Joan Burt (1930 - 10 March 2021) was a Canadian architect and educator.

She was born in Toronto and received a BArch from the University of Toronto in 1956, becoming the 21st woman to graduate from the program. Burt worked with architecture firm Mathers and Haldenby from 1956 to 1958 and with developer Irwin Burns from 1958 to 1959 before establishing her own firm in 1958. Since the 1960s, she has been involved in renovating 19th century rowhouses in downtown Toronto. New home projects include the Luella Booth Residence in Toronto, the Daymond House in Guelph and the O'Reilly Residence in Etobicoke. She was a member of the Ontario Association of Architects and the Canadian Association of Heritage Professionals.

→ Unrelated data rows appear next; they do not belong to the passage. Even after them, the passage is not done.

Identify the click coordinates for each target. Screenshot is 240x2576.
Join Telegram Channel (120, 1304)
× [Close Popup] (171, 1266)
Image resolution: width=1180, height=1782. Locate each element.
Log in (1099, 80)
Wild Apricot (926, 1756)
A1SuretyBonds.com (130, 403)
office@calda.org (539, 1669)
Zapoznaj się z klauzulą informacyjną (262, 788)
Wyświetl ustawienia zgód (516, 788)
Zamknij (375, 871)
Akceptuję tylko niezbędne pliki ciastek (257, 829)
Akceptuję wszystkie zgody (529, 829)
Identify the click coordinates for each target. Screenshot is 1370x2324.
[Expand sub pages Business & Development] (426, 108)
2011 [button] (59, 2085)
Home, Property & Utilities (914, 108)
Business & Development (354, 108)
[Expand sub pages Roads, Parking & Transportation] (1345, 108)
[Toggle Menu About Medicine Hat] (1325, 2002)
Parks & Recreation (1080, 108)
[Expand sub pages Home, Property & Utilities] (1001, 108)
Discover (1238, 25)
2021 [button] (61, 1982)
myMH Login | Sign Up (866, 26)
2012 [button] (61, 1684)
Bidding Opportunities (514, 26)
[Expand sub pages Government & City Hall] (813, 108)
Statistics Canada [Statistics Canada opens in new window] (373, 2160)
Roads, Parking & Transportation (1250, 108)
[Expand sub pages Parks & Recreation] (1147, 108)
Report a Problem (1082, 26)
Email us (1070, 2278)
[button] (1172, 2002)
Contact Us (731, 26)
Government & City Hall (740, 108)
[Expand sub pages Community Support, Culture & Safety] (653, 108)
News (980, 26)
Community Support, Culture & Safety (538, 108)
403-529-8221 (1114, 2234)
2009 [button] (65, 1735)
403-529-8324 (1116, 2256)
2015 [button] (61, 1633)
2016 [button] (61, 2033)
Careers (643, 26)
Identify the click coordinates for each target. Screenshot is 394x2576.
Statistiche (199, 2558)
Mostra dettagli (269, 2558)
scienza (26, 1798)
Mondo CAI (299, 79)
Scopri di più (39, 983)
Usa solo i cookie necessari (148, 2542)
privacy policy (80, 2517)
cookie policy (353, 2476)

From 1964 to 1970, she operated an antique store specializing in furniture and artifacts.

Burt also taught environmental design part-time at the Ontario College of Art, later OCAD, from 1965 to 1970 and was chair for the department of design from 1970 to 1985. A Joan Burt Architect Award was awarded to an environmental design student at OCAD between 2008 and 2023.